Sans surprise, les loyers judiciaires les plus élevés se concentrent sur la rue de la République et les artères piétonnes du 2ᵉ arrondissement, cœur commerçant historique de Lyon. Voici les fixations les plus emblématiques relevées par l’étude :

Adresse Loyer (€/m²/an) Année de la décision
83, rue de la République – Lyon 2e 950 € 2011
10, rue Bellecordière – Lyon 2e 800 € 2013
24, rue de la République – Lyon 2e 773 € 2018
16, rue Émile-Zola – Lyon 2e 581 € 2022
35, rue du Président-Édouard-Herriot – Lyon 2e 575 € 2020
16, rue Victor-Hugo – Lyon 2e 561 € 2022
37, rue de la République – Lyon 2e 560 € 2014
3, place de l’Hôpital – Lyon 2e 520 € 2024
 

L’étude souligne toutefois une correction à la baisse des valeurs locatives les plus élevées depuis la crise sanitaire de 2020, après la forte hausse observée entre 2000 et 2010 sur ces mêmes artères.

 

Quels facteurs font monter ou baisser un loyer commercial ?

Une fois la valeur locative « brute » établie, l’expert et le juge appliquent des ajustements à la hausse ou à la baisse selon les caractéristiques précises du local.
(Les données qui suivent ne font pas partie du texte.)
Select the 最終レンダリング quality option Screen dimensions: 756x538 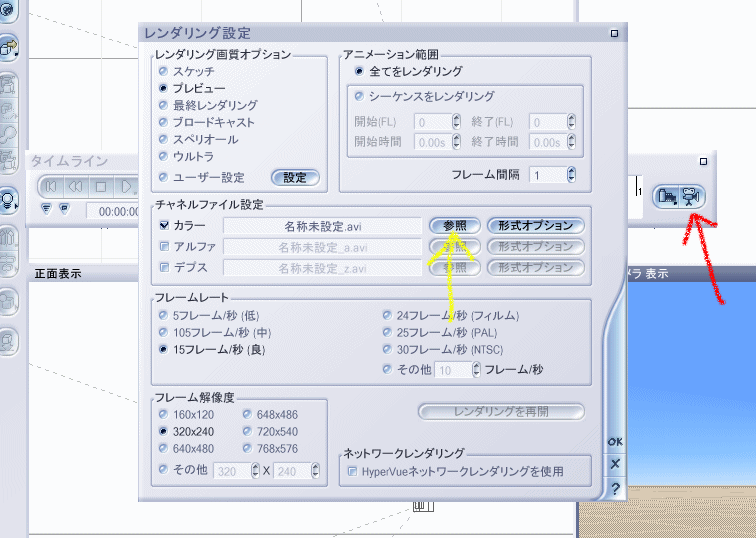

En voici une sélection, issue de la revue de jurisprudence nationale menée par l’étude du Cabinet FAVRE-REGUILLON EXPERTISES :

 

Facteurs qui augmentent le loyer

Facteur Effet sur le loyer
Local en forme de « bonbonnière » (petite surface très recherchée) + 5 % à + 30 %
Terrasse (droit d’exploiter une terrasse) 0 % à + 30 %
Très bonne adresse / notoriété du lieu + 15 %
Destination « tous commerces » (large liberté d’usage) + 5 % à + 20 %
Droit de céder librement le bail à un repreneur + 2 % à + 10 %
Droit de sous-louer une partie du local + 2 % à + 5 %
Emplacement d’angle avec double vitrine + 10 % à + 30 %
 

Facteurs qui diminuent le loyer

Facteur Effet sur le loyer
Absence de climatisation – 20 %
Absence de façade sur rue / faible visibilité – 5 % à – 30 %
Local vétuste (mauvais état) – 5 % à – 30 %
Local livré « brut » (à aménager entièrement) – 4 % à – 15 %
Destination restrictive (usage limité à une seule activité) – 10 % à – 20 %
Taxe foncière à la charge du locataire – 2 % à – 20 %
Faible hauteur sous plafond – 20 %
Local isolé, difficile d’accès – 20 %

   

Ce qu’il faut retenir

Que l’on soit propriétaire ou commerçant, trois points pratiques se dégagent de cette étude :

  • Le loyer d’un local commercial ne se résume jamais à un simple prix au m² : la surface pondérée, l’emplacement, la visibilité et l’état du local pèsent autant que la superficie totale.
  • Le loyer plafonné protège le commerçant, mais uniquement si le bail est renouvelé dans les temps ; laisser le bail se prolonger tacitement au-delà de 12 ans expose à un retour à la valeur locative.
  • Avant tout désaccord ou toute procédure, faire appel à un expert en évaluation de la propriété commerciale permet d’objectiver le débat, aussi bien pour justifier une hausse que pour se défendre contre un loyer excessif.

   

À propos de l’auteur

Philippe Favre-Réguillon est Chartered Surveyor (MRICS), Recognised European Valuer (REV) par TEGoVA et expert en évaluation immobilière près les cours d’appel et administrative d’appel de Lyon. Il est l’auteur du Guide d’évaluation des baux commerciaux et de la propriété commerciale (Éditions du Moniteur) et publie chaque année l’Observatoire des loyers judiciaires de la Métropole de Lyon dans la revue AJDI.

Source : Philippe Favre-Réguillon, « Septième observatoire des loyers judiciaires de la Métropole de Lyon — Facteurs de majoration/minoration de la valeur locative (France entière) », AJDI, décembre 2024, pages 1 à 12.